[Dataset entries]
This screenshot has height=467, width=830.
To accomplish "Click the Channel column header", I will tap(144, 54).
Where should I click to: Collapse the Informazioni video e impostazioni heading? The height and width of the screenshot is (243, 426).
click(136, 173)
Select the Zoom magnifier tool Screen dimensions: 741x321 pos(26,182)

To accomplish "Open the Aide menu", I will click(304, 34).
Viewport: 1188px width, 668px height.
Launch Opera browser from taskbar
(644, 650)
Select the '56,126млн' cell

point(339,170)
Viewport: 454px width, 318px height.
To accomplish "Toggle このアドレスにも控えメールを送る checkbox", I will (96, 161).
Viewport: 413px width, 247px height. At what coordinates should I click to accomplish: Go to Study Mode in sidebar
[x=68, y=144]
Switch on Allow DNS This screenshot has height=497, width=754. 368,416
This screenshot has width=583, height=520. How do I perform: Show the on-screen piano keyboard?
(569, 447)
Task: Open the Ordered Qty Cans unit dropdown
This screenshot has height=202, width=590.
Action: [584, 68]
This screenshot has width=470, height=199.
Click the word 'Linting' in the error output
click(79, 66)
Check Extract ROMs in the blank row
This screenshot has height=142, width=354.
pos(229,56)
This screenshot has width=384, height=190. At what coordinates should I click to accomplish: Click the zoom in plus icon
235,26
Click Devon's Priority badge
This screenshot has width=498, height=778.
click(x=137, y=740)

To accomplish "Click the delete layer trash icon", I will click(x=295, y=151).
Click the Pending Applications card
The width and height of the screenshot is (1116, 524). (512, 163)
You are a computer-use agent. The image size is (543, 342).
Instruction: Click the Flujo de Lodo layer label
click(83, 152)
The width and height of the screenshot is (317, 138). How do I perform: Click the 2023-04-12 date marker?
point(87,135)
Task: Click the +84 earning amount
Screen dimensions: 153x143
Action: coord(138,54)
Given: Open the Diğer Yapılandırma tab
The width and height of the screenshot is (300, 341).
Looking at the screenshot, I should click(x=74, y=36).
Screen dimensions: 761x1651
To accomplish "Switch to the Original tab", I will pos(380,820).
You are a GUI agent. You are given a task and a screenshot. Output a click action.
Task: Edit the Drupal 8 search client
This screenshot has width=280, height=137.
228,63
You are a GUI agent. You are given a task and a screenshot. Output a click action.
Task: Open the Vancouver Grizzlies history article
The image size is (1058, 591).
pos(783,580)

▶ [The task]
Please return the records above exactly as they are written.

▶ [Answer space]
This screenshot has height=467, width=830.
To accomplish "Click the Channel column header", I will tap(144, 54).
Where should I click to: Collapse the Informazioni video e impostazioni heading? The height and width of the screenshot is (243, 426).
click(136, 173)
Select the Zoom magnifier tool Screen dimensions: 741x321 pos(26,182)

To accomplish "Open the Aide menu", I will click(304, 34).
Viewport: 1188px width, 668px height.
Launch Opera browser from taskbar
(644, 650)
Select the '56,126млн' cell

point(339,170)
Viewport: 454px width, 318px height.
To accomplish "Toggle このアドレスにも控えメールを送る checkbox", I will (96, 161).
Viewport: 413px width, 247px height. At what coordinates should I click to accomplish: Go to Study Mode in sidebar
[x=68, y=144]
Switch on Allow DNS This screenshot has height=497, width=754. 368,416
This screenshot has width=583, height=520. How do I perform: Show the on-screen piano keyboard?
(569, 447)
Task: Open the Ordered Qty Cans unit dropdown
This screenshot has height=202, width=590.
Action: [584, 68]
This screenshot has width=470, height=199.
Click the word 'Linting' in the error output
click(79, 66)
Check Extract ROMs in the blank row
This screenshot has height=142, width=354.
pos(229,56)
This screenshot has width=384, height=190. At what coordinates should I click to accomplish: Click the zoom in plus icon
235,26
Click Devon's Priority badge
This screenshot has width=498, height=778.
click(x=137, y=740)

To accomplish "Click the delete layer trash icon", I will click(x=295, y=151).
Click the Pending Applications card
The width and height of the screenshot is (1116, 524). (512, 163)
You are a computer-use agent. The image size is (543, 342).
Instruction: Click the Flujo de Lodo layer label
click(83, 152)
The width and height of the screenshot is (317, 138). How do I perform: Click the 2023-04-12 date marker?
point(87,135)
Task: Click the +84 earning amount
Screen dimensions: 153x143
Action: coord(138,54)
Given: Open the Diğer Yapılandırma tab
The width and height of the screenshot is (300, 341).
Looking at the screenshot, I should click(x=74, y=36).
Screen dimensions: 761x1651
To accomplish "Switch to the Original tab", I will pos(380,820).
You are a GUI agent. You are given a task and a screenshot. Output a click action.
Task: Edit the Drupal 8 search client
This screenshot has width=280, height=137.
228,63
You are a GUI agent. You are given a task and a screenshot. Output a click action.
Task: Open the Vancouver Grizzlies history article
The image size is (1058, 591).
pos(783,580)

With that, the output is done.